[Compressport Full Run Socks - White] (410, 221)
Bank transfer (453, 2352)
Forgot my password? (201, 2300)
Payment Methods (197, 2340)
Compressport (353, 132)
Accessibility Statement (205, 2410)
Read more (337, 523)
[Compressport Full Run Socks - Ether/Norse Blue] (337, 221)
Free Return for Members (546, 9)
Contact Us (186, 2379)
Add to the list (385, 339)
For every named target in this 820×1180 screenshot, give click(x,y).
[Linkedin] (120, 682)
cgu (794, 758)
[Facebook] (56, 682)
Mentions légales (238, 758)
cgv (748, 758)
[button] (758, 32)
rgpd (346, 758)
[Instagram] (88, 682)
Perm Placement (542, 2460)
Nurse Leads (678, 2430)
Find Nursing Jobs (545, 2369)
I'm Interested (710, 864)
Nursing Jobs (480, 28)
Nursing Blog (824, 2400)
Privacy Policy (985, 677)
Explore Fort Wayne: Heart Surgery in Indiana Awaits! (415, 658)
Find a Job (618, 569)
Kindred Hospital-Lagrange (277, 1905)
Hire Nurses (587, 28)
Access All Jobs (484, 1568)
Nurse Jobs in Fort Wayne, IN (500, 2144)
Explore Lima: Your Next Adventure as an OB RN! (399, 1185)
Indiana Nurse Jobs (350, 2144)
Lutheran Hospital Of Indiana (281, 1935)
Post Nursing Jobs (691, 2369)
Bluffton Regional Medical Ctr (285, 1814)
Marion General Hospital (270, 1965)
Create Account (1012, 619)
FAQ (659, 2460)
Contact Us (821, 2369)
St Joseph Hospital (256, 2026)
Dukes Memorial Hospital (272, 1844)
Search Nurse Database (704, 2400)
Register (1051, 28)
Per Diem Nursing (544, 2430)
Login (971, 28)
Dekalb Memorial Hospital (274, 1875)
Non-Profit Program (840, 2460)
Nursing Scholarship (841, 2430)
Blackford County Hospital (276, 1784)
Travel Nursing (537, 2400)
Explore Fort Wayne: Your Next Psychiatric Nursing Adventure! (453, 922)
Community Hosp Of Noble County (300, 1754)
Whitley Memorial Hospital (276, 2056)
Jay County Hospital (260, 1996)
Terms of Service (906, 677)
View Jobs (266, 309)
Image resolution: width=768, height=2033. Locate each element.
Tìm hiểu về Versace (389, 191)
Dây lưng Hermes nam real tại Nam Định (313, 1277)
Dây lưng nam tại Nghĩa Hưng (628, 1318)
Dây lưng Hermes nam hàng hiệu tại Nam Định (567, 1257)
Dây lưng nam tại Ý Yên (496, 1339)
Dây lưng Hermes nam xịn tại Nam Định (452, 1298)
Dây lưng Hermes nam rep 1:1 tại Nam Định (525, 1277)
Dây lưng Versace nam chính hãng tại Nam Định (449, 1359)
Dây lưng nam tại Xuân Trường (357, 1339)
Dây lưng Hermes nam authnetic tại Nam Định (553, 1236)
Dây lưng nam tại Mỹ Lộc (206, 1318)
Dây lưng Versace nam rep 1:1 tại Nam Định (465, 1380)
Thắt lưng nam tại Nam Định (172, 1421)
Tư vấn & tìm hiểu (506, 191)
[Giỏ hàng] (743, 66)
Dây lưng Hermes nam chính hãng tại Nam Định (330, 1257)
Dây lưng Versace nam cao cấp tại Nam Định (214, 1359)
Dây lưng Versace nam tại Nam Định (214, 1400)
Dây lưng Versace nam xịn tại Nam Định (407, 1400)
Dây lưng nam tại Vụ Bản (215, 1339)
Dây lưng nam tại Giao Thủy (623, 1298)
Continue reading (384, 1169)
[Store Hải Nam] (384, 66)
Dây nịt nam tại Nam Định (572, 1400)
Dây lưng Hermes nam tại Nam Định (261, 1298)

※ ※ ※

__Requirement__. All of the records must be retyped exactly as they are.

__Solution for this task__.
[Compressport Full Run Socks - White] (410, 221)
Bank transfer (453, 2352)
Forgot my password? (201, 2300)
Payment Methods (197, 2340)
Compressport (353, 132)
Accessibility Statement (205, 2410)
Read more (337, 523)
[Compressport Full Run Socks - Ether/Norse Blue] (337, 221)
Free Return for Members (546, 9)
Contact Us (186, 2379)
Add to the list (385, 339)
For every named target in this 820×1180 screenshot, give click(x,y).
[Linkedin] (120, 682)
cgu (794, 758)
[Facebook] (56, 682)
Mentions légales (238, 758)
cgv (748, 758)
[button] (758, 32)
rgpd (346, 758)
[Instagram] (88, 682)
Perm Placement (542, 2460)
Nurse Leads (678, 2430)
Find Nursing Jobs (545, 2369)
I'm Interested (710, 864)
Nursing Jobs (480, 28)
Nursing Blog (824, 2400)
Privacy Policy (985, 677)
Explore Fort Wayne: Heart Surgery in Indiana Awaits! (415, 658)
Find a Job (618, 569)
Kindred Hospital-Lagrange (277, 1905)
Hire Nurses (587, 28)
Access All Jobs (484, 1568)
Nurse Jobs in Fort Wayne, IN (500, 2144)
Explore Lima: Your Next Adventure as an OB RN! (399, 1185)
Indiana Nurse Jobs (350, 2144)
Lutheran Hospital Of Indiana (281, 1935)
Post Nursing Jobs (691, 2369)
Bluffton Regional Medical Ctr (285, 1814)
Marion General Hospital (270, 1965)
Create Account (1012, 619)
FAQ (659, 2460)
Contact Us (821, 2369)
St Joseph Hospital (256, 2026)
Dukes Memorial Hospital (272, 1844)
Search Nurse Database (704, 2400)
Register (1051, 28)
Per Diem Nursing (544, 2430)
Login (971, 28)
Dekalb Memorial Hospital (274, 1875)
Non-Profit Program (840, 2460)
Nursing Scholarship (841, 2430)
Blackford County Hospital (276, 1784)
Travel Nursing (537, 2400)
Explore Fort Wayne: Your Next Psychiatric Nursing Adventure! (453, 922)
Community Hosp Of Noble County (300, 1754)
Whitley Memorial Hospital (276, 2056)
Jay County Hospital (260, 1996)
Terms of Service (906, 677)
View Jobs (266, 309)
Image resolution: width=768, height=2033. Locate each element.
Tìm hiểu về Versace (389, 191)
Dây lưng Hermes nam real tại Nam Định (313, 1277)
Dây lưng nam tại Nghĩa Hưng (628, 1318)
Dây lưng Hermes nam hàng hiệu tại Nam Định (567, 1257)
Dây lưng nam tại Ý Yên (496, 1339)
Dây lưng Hermes nam xịn tại Nam Định (452, 1298)
Dây lưng Hermes nam rep 1:1 tại Nam Định (525, 1277)
Dây lưng Versace nam chính hãng tại Nam Định (449, 1359)
Dây lưng nam tại Xuân Trường (357, 1339)
Dây lưng Hermes nam authnetic tại Nam Định (553, 1236)
Dây lưng nam tại Mỹ Lộc (206, 1318)
Dây lưng Versace nam rep 1:1 tại Nam Định (465, 1380)
Thắt lưng nam tại Nam Định (172, 1421)
Tư vấn & tìm hiểu (506, 191)
[Giỏ hàng] (743, 66)
Dây lưng Hermes nam chính hãng tại Nam Định (330, 1257)
Dây lưng Versace nam cao cấp tại Nam Định (214, 1359)
Dây lưng Versace nam tại Nam Định (214, 1400)
Dây lưng Versace nam xịn tại Nam Định (407, 1400)
Dây lưng nam tại Vụ Bản (215, 1339)
Dây lưng nam tại Giao Thủy (623, 1298)
Continue reading (384, 1169)
[Store Hải Nam] (384, 66)
Dây nịt nam tại Nam Định (572, 1400)
Dây lưng Hermes nam tại Nam Định (261, 1298)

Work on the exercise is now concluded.